• [TASK]: With the images removed, return every line below exactly as it reads.

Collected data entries
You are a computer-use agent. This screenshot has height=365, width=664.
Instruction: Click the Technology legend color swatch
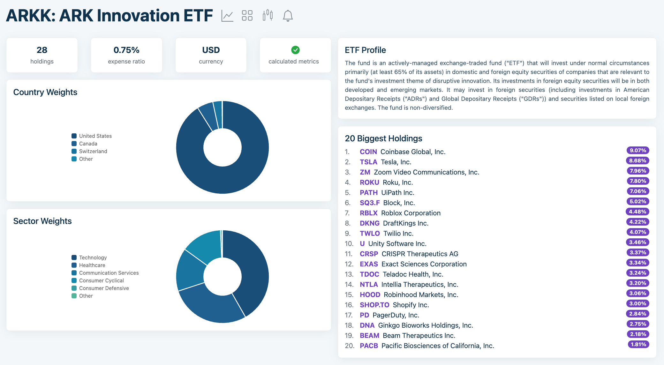click(x=74, y=257)
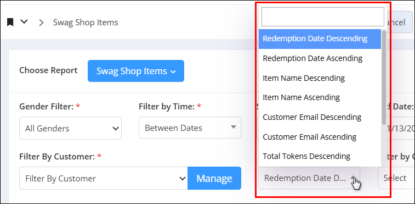Open the Between Dates time filter
Image resolution: width=415 pixels, height=204 pixels.
click(190, 128)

• [WRITTEN ANSWER]:
You are a computer-use agent. This screenshot has height=365, width=664.
Instruction: Click the Technology legend color swatch
click(x=74, y=257)
Open the Between Dates time filter
Image resolution: width=415 pixels, height=204 pixels.
click(190, 128)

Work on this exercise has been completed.